Required task. Duplicate the records from the line with "The width and" to the line with "click(x=147, y=199)", inclusive, and reproduce nothing else.

Exercise data.
= = = = =
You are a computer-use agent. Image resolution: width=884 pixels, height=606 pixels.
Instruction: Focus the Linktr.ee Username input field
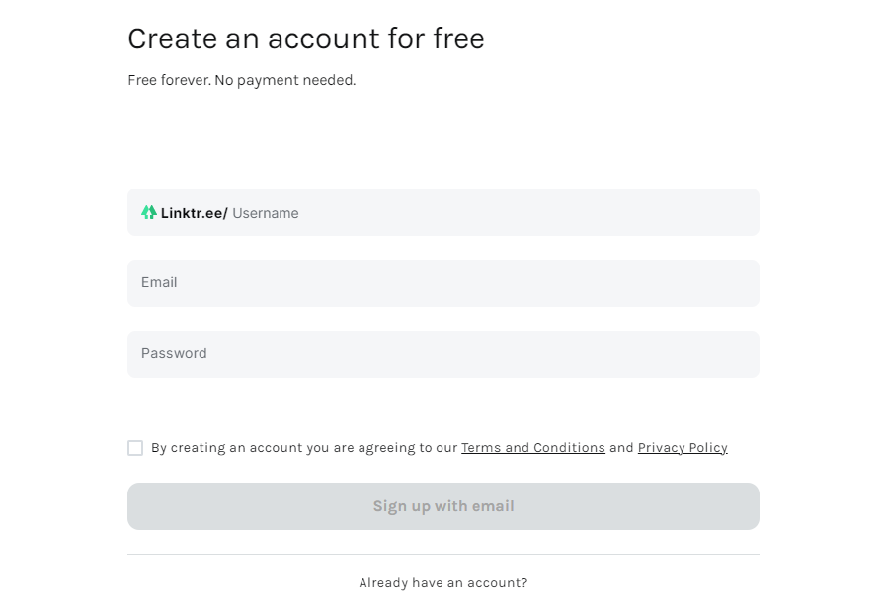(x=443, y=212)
= = = = =
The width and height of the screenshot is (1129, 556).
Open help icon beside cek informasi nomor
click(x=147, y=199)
= = = = =
Reply to the task.
The width and height of the screenshot is (1129, 556).
Open help icon beside cek informasi nomor
click(x=147, y=199)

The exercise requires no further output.